Antonin Gourdeau a planté depuis 7 ans plus de 1600 arbres. A Saint-Aignan-de-Cramesnil, production et récolte obligent, les arbres et arbustes sont plantés en lignes : "Il y a une ligne d’arbres dense taillés, une ligne d’aromatiques, une ligne de fruitiers et encore une ligne d’arbres" explique-t-il. Au total, une centaine d’espèces coexistent.
D’autres encore sont convaincus par ce modèle cultural, comme Yannick et Thérèse Srodawa-Wenger de la ferme de la Bérouette à Caligny dans l’Orne. Leur aventure a débuté en 2017. "On fabrique grâce à notre forêt-jardin du jus de pomme aux fruits rouges, du vinaigre de cidre et des confitures.
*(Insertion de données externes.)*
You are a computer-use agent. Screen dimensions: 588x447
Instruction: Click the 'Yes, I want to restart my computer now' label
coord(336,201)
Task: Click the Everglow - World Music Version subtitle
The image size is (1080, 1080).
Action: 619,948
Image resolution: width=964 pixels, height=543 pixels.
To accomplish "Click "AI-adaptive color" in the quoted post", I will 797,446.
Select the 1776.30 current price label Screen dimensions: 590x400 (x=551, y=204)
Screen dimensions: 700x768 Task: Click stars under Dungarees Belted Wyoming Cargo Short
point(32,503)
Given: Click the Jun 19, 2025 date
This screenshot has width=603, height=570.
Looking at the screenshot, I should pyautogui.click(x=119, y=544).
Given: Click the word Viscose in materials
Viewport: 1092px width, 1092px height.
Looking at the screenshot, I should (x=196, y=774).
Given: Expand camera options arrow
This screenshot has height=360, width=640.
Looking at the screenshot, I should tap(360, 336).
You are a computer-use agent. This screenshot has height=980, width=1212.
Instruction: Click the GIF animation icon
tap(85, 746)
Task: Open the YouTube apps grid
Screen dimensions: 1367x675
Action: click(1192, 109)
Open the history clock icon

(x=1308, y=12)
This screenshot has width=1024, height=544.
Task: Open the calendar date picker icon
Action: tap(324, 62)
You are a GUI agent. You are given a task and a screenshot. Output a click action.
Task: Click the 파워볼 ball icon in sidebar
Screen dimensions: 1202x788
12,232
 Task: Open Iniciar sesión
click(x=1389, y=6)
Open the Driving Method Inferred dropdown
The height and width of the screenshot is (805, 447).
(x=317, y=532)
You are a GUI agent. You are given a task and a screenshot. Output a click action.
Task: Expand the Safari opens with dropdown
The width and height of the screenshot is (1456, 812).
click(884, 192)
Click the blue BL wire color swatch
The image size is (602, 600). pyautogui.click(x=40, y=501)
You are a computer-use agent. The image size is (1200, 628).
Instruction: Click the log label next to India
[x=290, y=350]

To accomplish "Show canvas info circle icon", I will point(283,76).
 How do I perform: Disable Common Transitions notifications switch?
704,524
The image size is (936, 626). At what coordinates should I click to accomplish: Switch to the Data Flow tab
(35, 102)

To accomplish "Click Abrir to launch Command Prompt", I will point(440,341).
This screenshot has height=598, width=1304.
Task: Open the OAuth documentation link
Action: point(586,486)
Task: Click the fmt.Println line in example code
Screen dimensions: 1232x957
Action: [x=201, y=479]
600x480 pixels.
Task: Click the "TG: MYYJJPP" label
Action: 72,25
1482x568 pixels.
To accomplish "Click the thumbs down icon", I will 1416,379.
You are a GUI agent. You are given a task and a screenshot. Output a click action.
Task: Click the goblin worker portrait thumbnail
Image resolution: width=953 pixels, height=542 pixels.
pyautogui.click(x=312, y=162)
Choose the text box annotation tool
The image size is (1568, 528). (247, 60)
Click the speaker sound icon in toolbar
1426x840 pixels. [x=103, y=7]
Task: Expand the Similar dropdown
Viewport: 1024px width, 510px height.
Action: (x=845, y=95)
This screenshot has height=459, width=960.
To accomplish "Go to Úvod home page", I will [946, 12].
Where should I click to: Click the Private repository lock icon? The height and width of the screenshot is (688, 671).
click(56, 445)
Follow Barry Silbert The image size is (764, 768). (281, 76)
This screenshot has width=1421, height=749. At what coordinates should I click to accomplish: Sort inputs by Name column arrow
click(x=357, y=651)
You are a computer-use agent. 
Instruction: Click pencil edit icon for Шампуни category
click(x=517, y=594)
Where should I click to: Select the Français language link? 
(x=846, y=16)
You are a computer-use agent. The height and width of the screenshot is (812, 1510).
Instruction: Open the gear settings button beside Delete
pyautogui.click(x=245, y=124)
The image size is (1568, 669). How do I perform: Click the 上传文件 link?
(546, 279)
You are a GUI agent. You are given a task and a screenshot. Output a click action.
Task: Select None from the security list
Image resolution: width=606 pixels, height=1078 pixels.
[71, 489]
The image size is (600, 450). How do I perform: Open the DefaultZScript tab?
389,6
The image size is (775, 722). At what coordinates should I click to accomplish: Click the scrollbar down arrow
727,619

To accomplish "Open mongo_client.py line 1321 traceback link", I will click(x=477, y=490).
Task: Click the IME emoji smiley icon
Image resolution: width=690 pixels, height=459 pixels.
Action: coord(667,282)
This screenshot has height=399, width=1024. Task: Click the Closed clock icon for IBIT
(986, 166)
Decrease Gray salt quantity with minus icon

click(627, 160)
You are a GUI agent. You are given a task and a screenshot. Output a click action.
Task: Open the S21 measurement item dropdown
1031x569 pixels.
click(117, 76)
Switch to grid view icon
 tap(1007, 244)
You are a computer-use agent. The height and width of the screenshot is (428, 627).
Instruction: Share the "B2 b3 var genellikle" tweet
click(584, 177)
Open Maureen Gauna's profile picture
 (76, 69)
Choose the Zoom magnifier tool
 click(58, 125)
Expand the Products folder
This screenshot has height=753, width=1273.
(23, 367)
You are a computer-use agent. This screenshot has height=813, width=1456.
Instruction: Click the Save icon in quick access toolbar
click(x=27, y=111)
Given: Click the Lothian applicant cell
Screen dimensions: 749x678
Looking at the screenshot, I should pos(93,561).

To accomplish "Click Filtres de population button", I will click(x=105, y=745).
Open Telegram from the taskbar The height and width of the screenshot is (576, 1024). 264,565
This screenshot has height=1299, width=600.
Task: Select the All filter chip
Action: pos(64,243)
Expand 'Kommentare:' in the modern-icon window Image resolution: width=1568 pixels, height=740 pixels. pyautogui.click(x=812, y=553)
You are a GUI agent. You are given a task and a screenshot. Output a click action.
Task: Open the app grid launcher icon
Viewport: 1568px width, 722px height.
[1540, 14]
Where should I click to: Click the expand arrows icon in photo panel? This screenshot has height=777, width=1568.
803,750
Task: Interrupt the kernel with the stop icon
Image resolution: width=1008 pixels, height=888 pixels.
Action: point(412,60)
On s’est inspiré de Stefan Sobkowiak, un agriculteur québécois connu pour son verger permaculturel productif" précise Thérèse.
Du bazar au jardin ou une nature résiliente?
Concrètement, cela signifie que chaque plante ici apporte sa feuille à l'édifice en étant utile à ses voisines. Yannick précise : "quand certains ne voient que du bazar et du laisser-aller, moi je vois des lignes d'arbres et arbustes extrêmement productives et résilientes. Elles n'ont aucun besoin d'être irriguées."
Le point commun de toutes ces associations et entreprises : s’éloigner le plus possible du modèle de monoculture intensive. Le but étant de réinstaurer un système productif en accord avec la nature, sans trop d’interventions humaines.
Chloé Aublet de Danub’ confirme que "les opérations d’entretien se limitent à la récolte, à l’élagage des arbres et à la maintenance des sentiers, une fois les arbres bien implantés."
Peut-on créer une forêt-jardin chez soi ?
Danub’ a créé un cabinet d’étude pour aider les collectivités et les particuliers à se lancer dans des projets. "Pour les particuliers, on déclenche un accompagnement si les surfaces sont importantes. Et surtout, on conditionne notre aide à la signature d’un contrat. L’ORE (obligation réelle environnementale) permet de garantir que le terrain transformé en forêt-jardin ne pourra pas devenir un parking au décès du propriétaire. On travaille pour l’avenir" justifie Chloé Aublet.
Pour ceux qui seraient autodidactes, "il est tout à fait possible de se lancer même avec un jardin de 200m2. Il faudra se priver d’une ou deux strates, autrement dit ne pas planter de très grands arbres, mais on peut installer fruitiers, lianes, plantes-racines et herbes comestibles ou médicinales."
La ferme du Bec-Hellouin dans l'Eure propose un retour d’expérience pour une surface de 250 m2 . La démarche est spécifique puisqu’il est question d’expérimenter une mini forêt-jardin très productive. Vous pouvez l'adapter à vos ambitions.
- Ne plantez au centre du terrain qu’un seul arbre de canopée, très haut, qui prend toute la lumière comme un cerisier haute-tige.
- Vous pouvez lui adjoindre des pruniers, pommiers, poiriers pêchers et abricotiers.
- Ajoutez des cassis, framboisiers et groseilliers.
- Viennent ensuite les herbes comme la menthe, la mélisse, le fenouil, la ciboule, l’oseille ou le thym.
- Et enfin viennent les couvre-sols comme l’ail des ours ou la pimprenelle.